_Task statement_
If a line below contains "computer", count it. Report the final total and nothing more.

_Records shown_
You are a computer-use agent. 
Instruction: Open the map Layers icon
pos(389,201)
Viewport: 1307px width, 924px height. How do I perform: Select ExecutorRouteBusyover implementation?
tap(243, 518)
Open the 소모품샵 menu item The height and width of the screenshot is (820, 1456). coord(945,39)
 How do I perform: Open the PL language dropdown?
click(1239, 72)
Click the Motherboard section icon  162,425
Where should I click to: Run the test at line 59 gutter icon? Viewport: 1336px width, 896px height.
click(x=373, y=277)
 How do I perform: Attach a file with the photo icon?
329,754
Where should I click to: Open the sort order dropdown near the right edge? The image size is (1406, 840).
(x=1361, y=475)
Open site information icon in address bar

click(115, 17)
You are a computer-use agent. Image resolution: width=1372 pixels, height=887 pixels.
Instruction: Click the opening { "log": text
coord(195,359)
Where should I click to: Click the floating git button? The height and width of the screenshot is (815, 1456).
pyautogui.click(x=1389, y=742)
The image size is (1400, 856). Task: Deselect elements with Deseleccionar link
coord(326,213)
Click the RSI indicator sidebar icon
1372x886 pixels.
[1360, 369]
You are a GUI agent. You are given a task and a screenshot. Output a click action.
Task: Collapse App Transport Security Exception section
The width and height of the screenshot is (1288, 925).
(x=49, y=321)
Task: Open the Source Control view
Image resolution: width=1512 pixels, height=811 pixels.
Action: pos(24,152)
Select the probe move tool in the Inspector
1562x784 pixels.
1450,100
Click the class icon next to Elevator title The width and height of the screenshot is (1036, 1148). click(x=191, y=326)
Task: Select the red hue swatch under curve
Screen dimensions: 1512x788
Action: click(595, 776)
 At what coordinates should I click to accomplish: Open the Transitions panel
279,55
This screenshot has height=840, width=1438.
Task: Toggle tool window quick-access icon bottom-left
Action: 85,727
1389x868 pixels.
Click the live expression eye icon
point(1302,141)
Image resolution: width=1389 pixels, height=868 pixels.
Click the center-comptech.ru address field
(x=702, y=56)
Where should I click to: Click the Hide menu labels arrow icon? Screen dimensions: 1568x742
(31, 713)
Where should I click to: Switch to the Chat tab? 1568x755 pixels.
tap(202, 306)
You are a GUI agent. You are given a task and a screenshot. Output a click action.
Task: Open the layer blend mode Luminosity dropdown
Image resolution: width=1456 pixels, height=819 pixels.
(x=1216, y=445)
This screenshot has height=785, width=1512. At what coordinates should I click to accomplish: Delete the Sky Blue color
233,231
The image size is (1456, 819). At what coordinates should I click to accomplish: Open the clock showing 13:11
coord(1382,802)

_Written answer_
2